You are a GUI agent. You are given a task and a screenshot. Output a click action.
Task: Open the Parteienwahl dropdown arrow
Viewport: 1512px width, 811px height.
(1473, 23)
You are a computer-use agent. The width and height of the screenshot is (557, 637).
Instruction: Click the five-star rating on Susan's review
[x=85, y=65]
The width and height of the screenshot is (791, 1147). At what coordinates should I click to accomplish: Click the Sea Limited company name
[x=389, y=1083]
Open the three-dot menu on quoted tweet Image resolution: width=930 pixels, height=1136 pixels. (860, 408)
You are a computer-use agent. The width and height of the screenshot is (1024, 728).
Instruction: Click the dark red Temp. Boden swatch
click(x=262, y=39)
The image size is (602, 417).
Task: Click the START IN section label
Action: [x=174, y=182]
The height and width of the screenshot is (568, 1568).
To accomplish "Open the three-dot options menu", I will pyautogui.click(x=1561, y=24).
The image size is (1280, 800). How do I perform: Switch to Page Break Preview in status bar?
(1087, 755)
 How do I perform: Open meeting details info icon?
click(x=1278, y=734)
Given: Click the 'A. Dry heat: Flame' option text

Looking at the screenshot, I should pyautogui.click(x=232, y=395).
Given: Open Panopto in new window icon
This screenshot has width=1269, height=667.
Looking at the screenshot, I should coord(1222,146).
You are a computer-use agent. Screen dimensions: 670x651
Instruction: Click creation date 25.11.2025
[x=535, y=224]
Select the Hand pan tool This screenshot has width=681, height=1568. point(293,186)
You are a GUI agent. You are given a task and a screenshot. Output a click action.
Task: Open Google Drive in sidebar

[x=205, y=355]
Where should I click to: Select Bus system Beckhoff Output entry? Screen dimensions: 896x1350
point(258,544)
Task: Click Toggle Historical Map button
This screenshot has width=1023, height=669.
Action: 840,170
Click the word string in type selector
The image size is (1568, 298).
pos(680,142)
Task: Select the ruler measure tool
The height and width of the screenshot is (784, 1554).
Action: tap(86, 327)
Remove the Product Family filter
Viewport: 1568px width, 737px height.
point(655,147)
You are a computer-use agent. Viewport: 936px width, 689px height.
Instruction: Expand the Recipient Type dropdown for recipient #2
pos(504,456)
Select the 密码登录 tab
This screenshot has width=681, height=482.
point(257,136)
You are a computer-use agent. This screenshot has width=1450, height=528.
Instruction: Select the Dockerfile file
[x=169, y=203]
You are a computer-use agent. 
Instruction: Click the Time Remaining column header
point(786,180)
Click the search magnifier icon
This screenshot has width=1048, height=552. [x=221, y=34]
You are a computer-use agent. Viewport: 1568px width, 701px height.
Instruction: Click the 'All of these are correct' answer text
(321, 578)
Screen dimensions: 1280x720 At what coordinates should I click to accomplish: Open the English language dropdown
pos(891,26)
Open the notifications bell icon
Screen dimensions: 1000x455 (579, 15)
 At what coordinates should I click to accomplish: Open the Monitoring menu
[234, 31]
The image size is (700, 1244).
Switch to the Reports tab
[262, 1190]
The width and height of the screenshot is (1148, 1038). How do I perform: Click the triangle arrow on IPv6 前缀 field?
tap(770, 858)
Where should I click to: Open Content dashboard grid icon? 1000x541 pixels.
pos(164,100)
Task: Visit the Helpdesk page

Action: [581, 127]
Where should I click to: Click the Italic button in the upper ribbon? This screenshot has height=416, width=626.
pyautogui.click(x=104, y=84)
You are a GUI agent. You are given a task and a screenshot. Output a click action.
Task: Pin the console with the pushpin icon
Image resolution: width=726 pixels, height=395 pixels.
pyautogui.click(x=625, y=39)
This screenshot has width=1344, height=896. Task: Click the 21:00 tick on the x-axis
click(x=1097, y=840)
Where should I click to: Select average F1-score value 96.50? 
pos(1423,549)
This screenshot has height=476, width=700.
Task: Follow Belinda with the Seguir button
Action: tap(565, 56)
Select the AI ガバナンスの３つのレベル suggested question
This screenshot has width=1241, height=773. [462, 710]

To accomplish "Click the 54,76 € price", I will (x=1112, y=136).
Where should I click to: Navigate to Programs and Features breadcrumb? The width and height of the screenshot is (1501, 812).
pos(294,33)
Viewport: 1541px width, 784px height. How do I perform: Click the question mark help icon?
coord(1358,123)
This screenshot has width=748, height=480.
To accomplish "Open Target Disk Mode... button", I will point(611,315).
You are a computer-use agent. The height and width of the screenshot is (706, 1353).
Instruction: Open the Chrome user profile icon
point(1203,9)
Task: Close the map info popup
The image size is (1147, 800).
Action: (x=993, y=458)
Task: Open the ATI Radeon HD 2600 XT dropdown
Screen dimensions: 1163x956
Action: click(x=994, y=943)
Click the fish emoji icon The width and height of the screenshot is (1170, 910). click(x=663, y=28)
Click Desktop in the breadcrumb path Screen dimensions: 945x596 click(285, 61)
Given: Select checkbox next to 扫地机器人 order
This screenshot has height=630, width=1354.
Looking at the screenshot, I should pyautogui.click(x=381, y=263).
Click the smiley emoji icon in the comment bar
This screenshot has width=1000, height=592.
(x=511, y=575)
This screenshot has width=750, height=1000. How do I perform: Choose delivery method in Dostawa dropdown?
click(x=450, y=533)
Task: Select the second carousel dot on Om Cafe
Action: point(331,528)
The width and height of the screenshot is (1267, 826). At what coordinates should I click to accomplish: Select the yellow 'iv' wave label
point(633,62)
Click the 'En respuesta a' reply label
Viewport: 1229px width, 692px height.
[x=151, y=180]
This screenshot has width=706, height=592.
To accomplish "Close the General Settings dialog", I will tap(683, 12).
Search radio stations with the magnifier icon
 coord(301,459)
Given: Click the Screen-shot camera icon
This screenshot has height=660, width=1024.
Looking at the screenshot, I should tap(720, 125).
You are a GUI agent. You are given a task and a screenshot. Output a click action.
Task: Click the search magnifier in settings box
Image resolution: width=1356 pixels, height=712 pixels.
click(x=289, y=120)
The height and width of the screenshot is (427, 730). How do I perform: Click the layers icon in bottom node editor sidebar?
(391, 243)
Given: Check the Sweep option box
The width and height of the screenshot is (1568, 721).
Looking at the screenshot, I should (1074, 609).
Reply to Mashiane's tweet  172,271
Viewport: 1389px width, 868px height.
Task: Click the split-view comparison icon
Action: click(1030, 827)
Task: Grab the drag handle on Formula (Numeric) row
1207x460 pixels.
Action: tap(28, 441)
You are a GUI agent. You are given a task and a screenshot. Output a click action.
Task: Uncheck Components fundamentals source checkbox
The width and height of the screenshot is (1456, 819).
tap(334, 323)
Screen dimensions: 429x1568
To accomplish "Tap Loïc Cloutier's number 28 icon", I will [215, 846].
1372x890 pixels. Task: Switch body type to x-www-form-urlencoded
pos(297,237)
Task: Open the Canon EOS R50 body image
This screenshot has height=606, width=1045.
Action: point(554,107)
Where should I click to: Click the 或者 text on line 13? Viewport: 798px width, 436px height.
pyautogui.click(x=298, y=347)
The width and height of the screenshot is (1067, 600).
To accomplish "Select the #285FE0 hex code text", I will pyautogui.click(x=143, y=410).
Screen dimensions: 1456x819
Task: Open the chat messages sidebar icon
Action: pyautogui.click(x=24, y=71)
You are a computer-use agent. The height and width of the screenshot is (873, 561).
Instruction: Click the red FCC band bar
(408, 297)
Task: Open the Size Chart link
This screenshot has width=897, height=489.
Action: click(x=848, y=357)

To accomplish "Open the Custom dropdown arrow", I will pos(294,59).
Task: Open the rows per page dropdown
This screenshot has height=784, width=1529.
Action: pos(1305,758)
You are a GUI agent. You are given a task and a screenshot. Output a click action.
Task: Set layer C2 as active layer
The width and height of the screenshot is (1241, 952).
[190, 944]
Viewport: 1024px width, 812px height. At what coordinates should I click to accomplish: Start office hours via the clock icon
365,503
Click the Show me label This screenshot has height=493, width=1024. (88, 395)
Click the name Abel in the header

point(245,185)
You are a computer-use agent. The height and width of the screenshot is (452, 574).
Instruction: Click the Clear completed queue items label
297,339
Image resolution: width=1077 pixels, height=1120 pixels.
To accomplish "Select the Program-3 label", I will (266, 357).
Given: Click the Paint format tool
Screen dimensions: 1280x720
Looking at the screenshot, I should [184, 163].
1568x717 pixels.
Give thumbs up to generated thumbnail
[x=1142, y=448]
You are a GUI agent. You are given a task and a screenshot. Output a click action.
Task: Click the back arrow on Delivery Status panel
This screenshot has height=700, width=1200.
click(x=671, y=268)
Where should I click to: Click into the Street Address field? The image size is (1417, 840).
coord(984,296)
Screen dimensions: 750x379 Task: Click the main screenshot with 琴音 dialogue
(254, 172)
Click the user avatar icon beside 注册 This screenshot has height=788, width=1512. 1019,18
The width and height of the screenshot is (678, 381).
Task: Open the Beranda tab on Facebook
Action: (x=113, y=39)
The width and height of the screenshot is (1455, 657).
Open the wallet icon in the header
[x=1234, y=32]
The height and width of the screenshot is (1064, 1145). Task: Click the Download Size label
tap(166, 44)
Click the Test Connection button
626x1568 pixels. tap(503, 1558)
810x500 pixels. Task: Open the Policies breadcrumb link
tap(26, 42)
--
**Directions:** Each line from the top of the listing down to and including the one containing "is (1024, 728)." should be transcribed exactly; nothing else is to be output.

**Exercise solution:**
You are a GUI agent. You are given a task and a screenshot. Output a click action.
Task: Open the Parteienwahl dropdown arrow
Viewport: 1512px width, 811px height.
(1473, 23)
You are a computer-use agent. The width and height of the screenshot is (557, 637).
Instruction: Click the five-star rating on Susan's review
[x=85, y=65]
The width and height of the screenshot is (791, 1147). At what coordinates should I click to accomplish: Click the Sea Limited company name
[x=389, y=1083]
Open the three-dot menu on quoted tweet Image resolution: width=930 pixels, height=1136 pixels. (860, 408)
You are a computer-use agent. The width and height of the screenshot is (1024, 728).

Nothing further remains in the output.